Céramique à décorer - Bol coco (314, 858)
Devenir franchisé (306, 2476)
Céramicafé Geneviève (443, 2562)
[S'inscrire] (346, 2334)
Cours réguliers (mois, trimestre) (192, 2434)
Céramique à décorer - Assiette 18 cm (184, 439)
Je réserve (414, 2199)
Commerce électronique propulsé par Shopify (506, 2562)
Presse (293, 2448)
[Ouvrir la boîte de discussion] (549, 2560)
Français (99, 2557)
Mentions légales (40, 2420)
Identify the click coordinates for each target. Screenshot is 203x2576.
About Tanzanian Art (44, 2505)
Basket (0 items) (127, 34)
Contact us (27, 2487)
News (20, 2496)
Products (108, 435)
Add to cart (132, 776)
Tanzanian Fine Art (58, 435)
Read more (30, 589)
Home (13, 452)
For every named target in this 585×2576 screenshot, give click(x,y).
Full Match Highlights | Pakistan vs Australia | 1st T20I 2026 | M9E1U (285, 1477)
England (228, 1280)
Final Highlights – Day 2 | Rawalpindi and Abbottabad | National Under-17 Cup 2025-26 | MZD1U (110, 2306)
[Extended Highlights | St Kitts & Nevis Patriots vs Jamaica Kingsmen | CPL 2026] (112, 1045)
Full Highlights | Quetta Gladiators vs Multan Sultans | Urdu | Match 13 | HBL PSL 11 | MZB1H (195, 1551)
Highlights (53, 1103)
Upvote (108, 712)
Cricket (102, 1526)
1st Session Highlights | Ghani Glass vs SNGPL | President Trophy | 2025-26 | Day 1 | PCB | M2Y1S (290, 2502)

# # #

> WHAT THIS TASK INVOLVES
Display every line of the listing that contains the string "Match".

> RESPONSE AREA
Full Match Highlights | Pakistan vs Australia | 1st T20I 2026 | M9E1U (285, 1477)
Full Highlights | Quetta Gladiators vs Multan Sultans | Urdu | Match 13 | HBL PSL 11 | MZB1H (195, 1551)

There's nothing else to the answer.